Renewable generation temporarily overtakes coal-fired generation in April, the EIA says
Energize Weekly, July 3, 2019
Renewable electricity generation surpassed coal-fired generation for the first time in April, according to the federal Energy Information Administration (EIA). Renewable generation accounted for 23 percent of electricity generation in April compared to 20 percent for coal.
“This outcome reflects both seasonal factors as well as long-term increases in renewable generation and decreases in coal generation,” the EIA said.
The spring and fall are when electricity consumption is lowest as demand for heating or cooling is moderate, and as a result electricity generation from baseload natural gas, coal and nuclear plants are often at their lowest points.
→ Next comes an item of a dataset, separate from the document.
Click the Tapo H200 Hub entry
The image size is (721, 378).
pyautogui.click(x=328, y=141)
As a result, it is a time that plants are often taken offline for maintenance.
In its estimate of renewable generation, the EIA included utility-scale hydropower, wind, solar, geothermal and biomass.
There was record wind generation during April, 30.2 million megawatt-hours (MWh), and near-record solar generation, including utility-scale solar and solar thermal, of 7.8 million MWh.
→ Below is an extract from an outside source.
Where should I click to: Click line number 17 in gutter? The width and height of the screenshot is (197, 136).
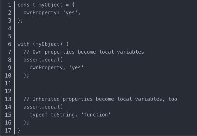pos(8,130)
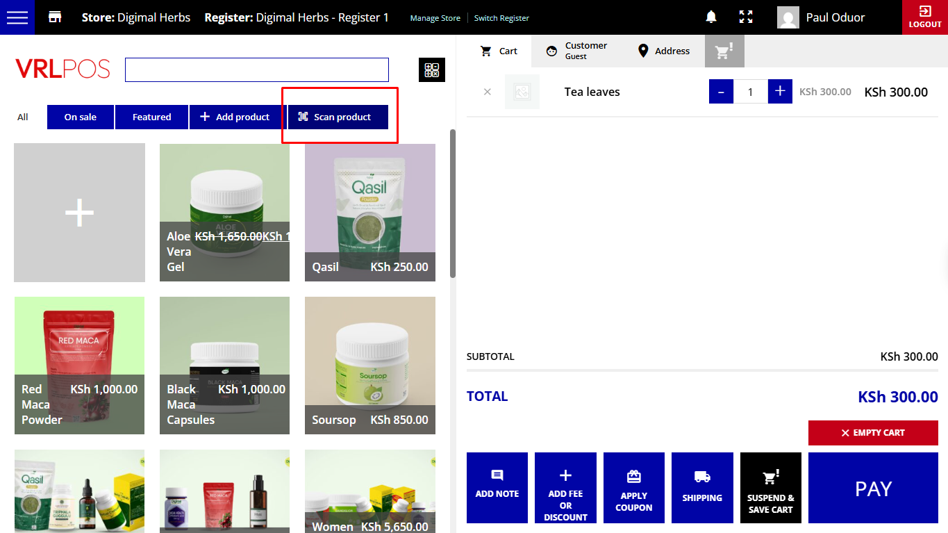
Task: Open the hamburger main menu
Action: coord(17,17)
Seasonal increases in hydropower also helped renewables surpass coal, as spring brings melting snowpack in the West that increases water flow for downstream generators. Hydropower accounted for 25 million MWh of electricity in April. Conventional hydroelectric continues to be the single largest source of renewable energy in most months.
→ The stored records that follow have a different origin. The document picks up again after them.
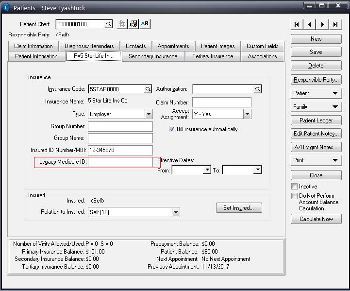Mark the patient as Inactive
The image size is (350, 291).
pyautogui.click(x=294, y=187)
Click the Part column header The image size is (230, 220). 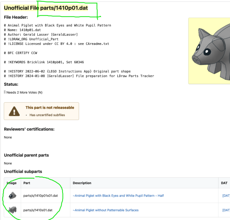coord(27,183)
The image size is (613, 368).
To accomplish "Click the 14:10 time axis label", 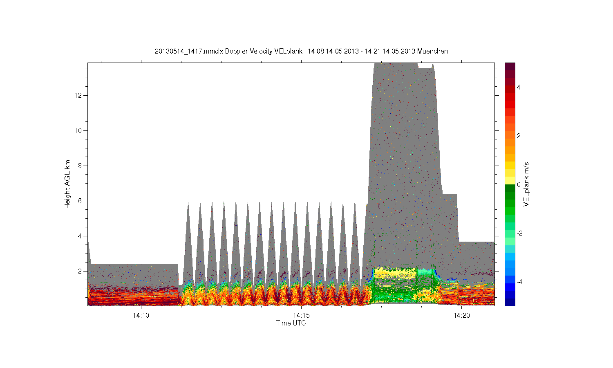I will point(141,316).
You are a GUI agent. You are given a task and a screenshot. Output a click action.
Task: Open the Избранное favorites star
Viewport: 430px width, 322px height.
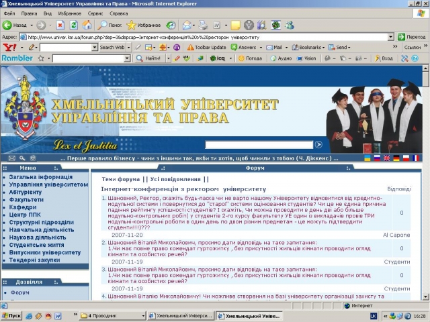coord(131,25)
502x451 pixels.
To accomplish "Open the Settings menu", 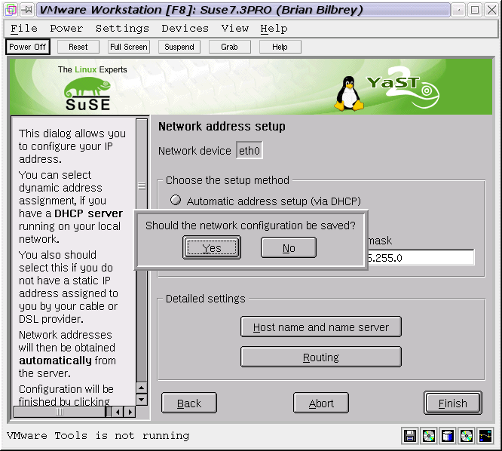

Meanwhile, renewable generating capacity continues to grow each year. In 2018, about 15 gigawatts (GW) of wind and solar generating capacity came online.
At the same time, coal-fired generation continues to decline. Since the beginning of 2015, about 47 GW of domestic coal-fired capacity has been shuttered, and hardly any new coal plants have come online. The EIA is projecting another 4.1 GW of capacity closing in 2019, equal to half of all the expected power plant closures for the year.
The EIA is forecasting that coal’s share of generation will continue to decline from 27 percent in 2018 to 24 percent in 2019 and 23 percent in 2020. EIA expects renewables, including renewables fuels, to provide 18 percent of the country’s electricity in 2019 and 20 percent in 2020.
Coal will provide more electricity than renewables for the U.S. for the remaining months in 2019 and in 2020. The agency, however, expects renewables to overtake nuclear generation in 2020.